Implementation Patterns

Implementation Priority (as of 2026-01-06):

LocalDBTPlugin (dbt-core + SQLFluff) - IMMEDIATE (Epic 3)
DBTFusionPlugin (dbt Fusion CLI + built-in linting) - IMMEDIATE (Epic 3)
DBTCloudPlugin (dbt Cloud API) - DEFERRED (Epic 8+)

1. LocalDBTPlugin (Open Source Path)

Implementation: Wraps dbt-core dbtRunner API + SQLFluff linting

from dbt.cli.main import dbtRunner

class LocalDBTPlugin(DBTPlugin):
    """Local dbt-core execution via dbtRunner."""

    def __init__(self):
        self.dbt = dbtRunner()

    def compile_project(
        self,
        project_dir: Path,
        profiles_dir: Path,
        target: str
    ) -> Path:
        """Compile using dbtRunner.invoke()."""
        result = self.dbt.invoke([
            "compile",
            "--project-dir", str(project_dir),
            "--profiles-dir", str(profiles_dir),
            "--target", target,
        ])

        if not result.success:
            raise DBTCompilationError(result.exception)

        return project_dir / "target" / "manifest.json"

    def run_models(
        self,
        project_dir: Path,
        profiles_dir: Path,
        target: str,
        select: str | None = None,
        exclude: str | None = None,
        full_refresh: bool = False,
    ) -> DBTCompilationResult:
        """Execute dbt run via dbtRunner."""
        args = [
            "run",
            "--project-dir", str(project_dir),
            "--profiles-dir", str(profiles_dir),
            "--target", target,
        ]
        if select:
            args.extend(["--select", select])
        if exclude:
            args.extend(["--exclude", exclude])
        if full_refresh:
            args.append("--full-refresh")

        start_time = time.time()
        result = self.dbt.invoke(args)
        execution_time = time.time() - start_time

        run_results = self._parse_run_results(project_dir / "target" / "run_results.json")

        return DBTCompilationResult(
            success=result.success,
            manifest_path=project_dir / "target" / "manifest.json",
            run_results_path=project_dir / "target" / "run_results.json",
            catalog_path=project_dir / "target" / "catalog.json" if (project_dir / "target" / "catalog.json").exists() else None,
            execution_time_seconds=execution_time,
            models_run=len([r for r in run_results.get("results", []) if r["status"] == "success"]),
            tests_run=0,
            failures=len([r for r in run_results.get("results", []) if r["status"] == "error"]),
            metadata={"dbt_version": dbt_version},
        )

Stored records
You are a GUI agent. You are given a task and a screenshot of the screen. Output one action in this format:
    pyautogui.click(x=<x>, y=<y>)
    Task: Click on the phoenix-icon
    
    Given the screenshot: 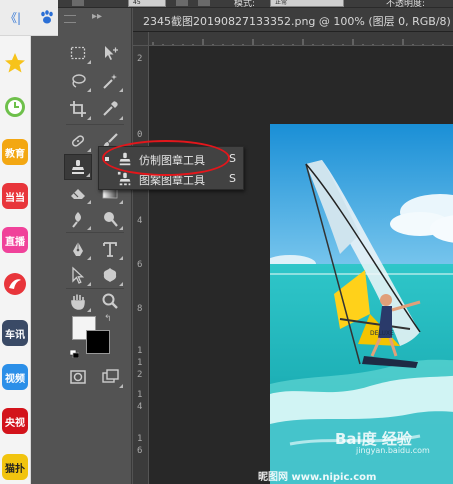 What is the action you would take?
    pyautogui.click(x=15, y=284)
    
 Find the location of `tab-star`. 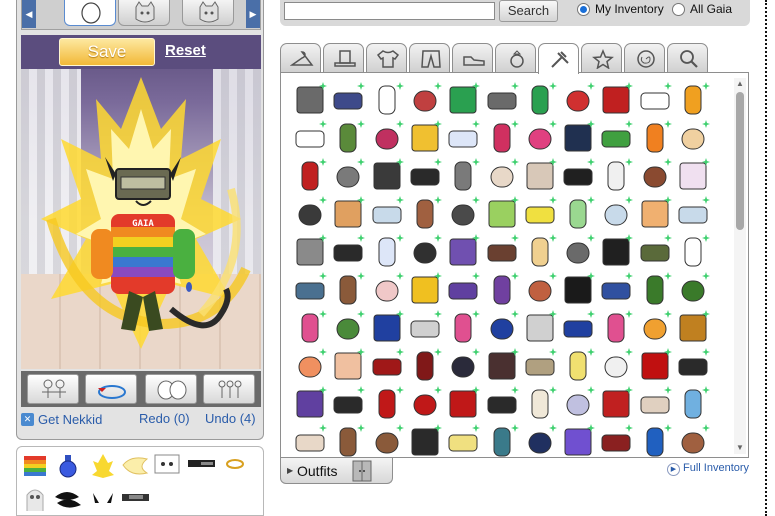

tab-star is located at coordinates (602, 58).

§ Work instructions
1: Render the docstring sentence "Execute dbt run via dbtRunner." from the implementation patterns page in Spanish.
2: From the implementation patterns page, duplicate the part that opens with the words containing "Implementation Patterns" and closes with "(Open Source Path)".
The stored data has no role in this work.

§ Answer list
1: Ejecuta dbt run mediante dbtRunner.

2:
Implementation Patterns

Implementation Priority (as of 2026-01-06):

LocalDBTPlugin (dbt-core + SQLFluff) - IMMEDIATE (Epic 3)
DBTFusionPlugin (dbt Fusion CLI + built-in linting) - IMMEDIATE (Epic 3)
DBTCloudPlugin (dbt Cloud API) - DEFERRED (Epic 8+)

1. LocalDBTPlugin (Open Source Path)